Classe tout risques est donc un beau film de gangsters, bien dans son époque mais avec une certaine singularité qui le rend particulièrement attachant. Malheureusement pour lui, le public ne pensait pas de même, il a fait un four au box office, la sortie simultanée d’A bout de souffle, avec le même acteur, lui ayant indiscutablement fait du tort. Certains des producteurs s’en trouvèrent ruinés et le pauvre Sautet considérablement échaudé. Il ne retournera à la réalisation que cinq ans plus tard, pour tourner L’arme à gauche. Cela tombe bien, c’est le film que je vais voir demain.

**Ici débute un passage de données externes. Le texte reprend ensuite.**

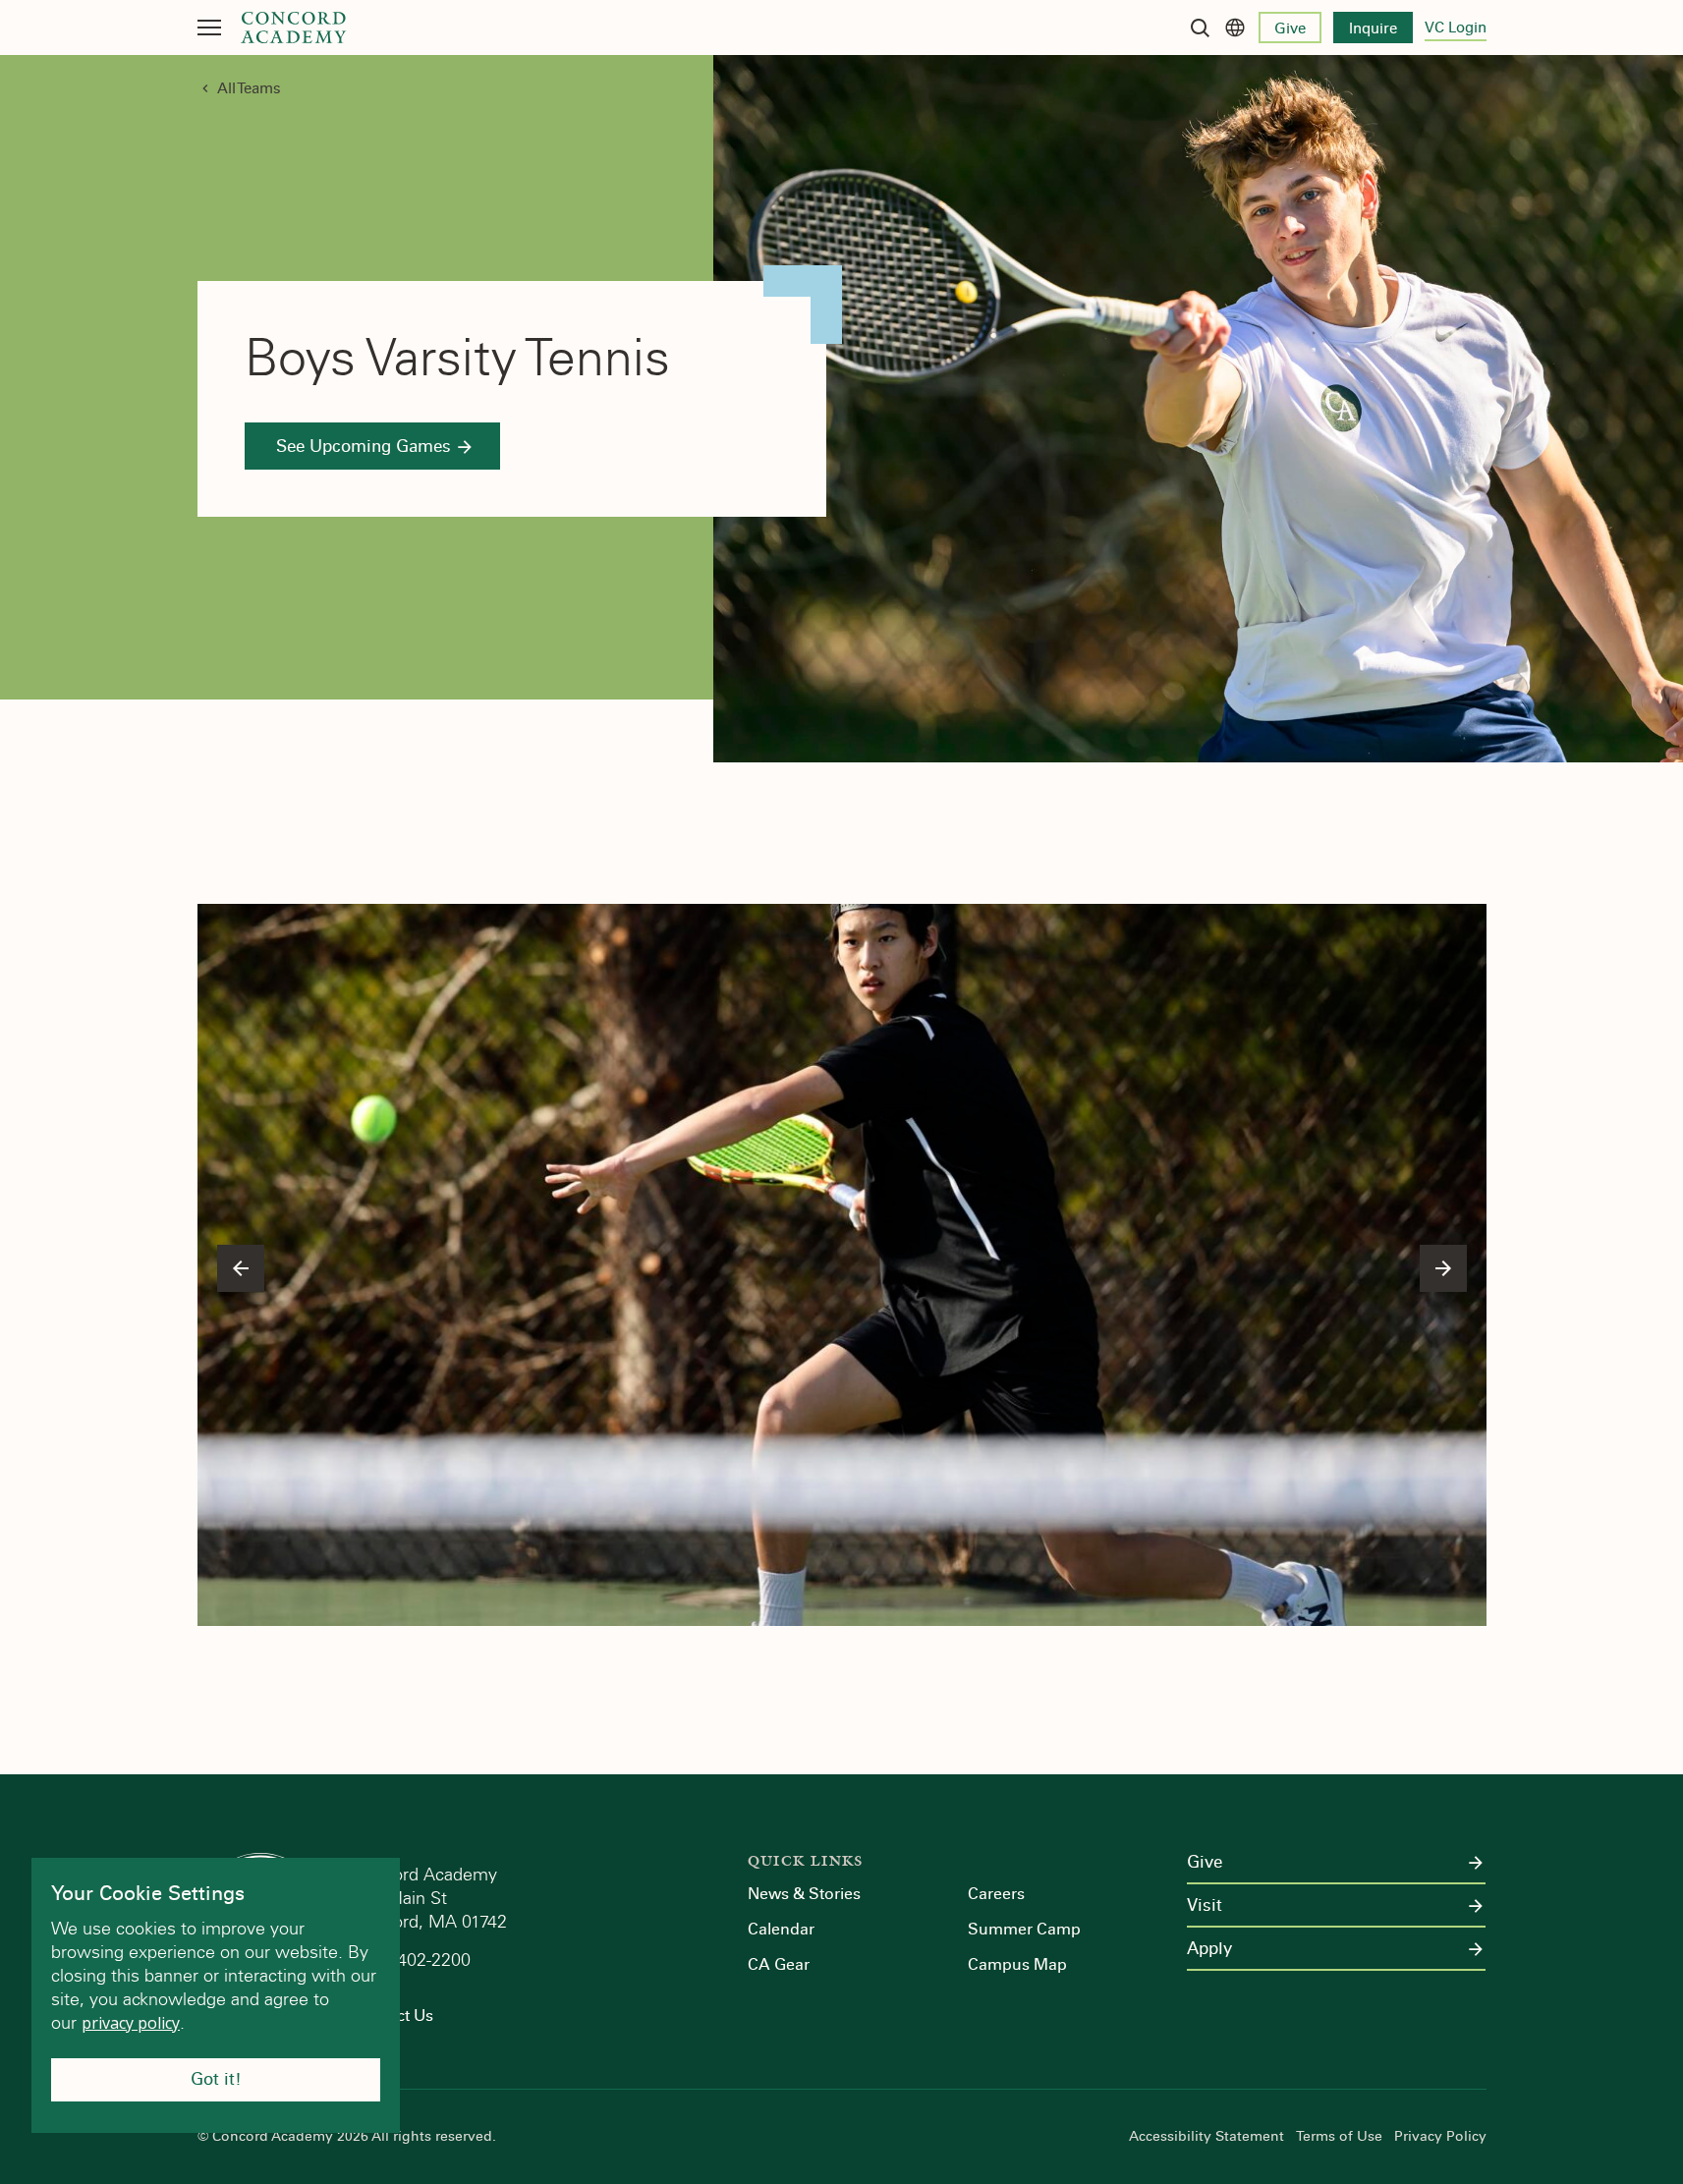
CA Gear (779, 1964)
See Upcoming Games (363, 446)
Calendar (781, 1929)
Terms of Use (1339, 2137)
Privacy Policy (1440, 2137)
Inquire (1373, 28)
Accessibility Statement (1206, 2137)
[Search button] (1199, 27)
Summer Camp (1024, 1929)
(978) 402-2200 (414, 1960)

5 réflexions sur “Classe tout risques (1960) de Claude Sautet

  1. Tu parles très bien des hautes qualités de ce Sautet première manière, une forme encore très empreinte du film de pègre à la française. Comme tu le détailles très bien, nous sommes là à quelques coins de rues du grand Melville, la présence, dans l’ombre, de Giovanni (auteur également du Deuxième Souffle) n’y étant sans doute pas pour rien. Lino saura s’en souvenir. J’avais aimé ce côté road movie, et ce formidable duo d’acteurs (avec un Bébel entre Poiccard c’est vrai, et le Doulos).
    Puis « l’arme à gauche » finira par dégoûter Sautet de la mise en scène pour un bon moment.

    • Oui, Melville, tapi dans l’ombre … C’est bien la cas ici (je ne savais pas que Giovannit était déjà à la manoeuvre pour Le deuxième souffle.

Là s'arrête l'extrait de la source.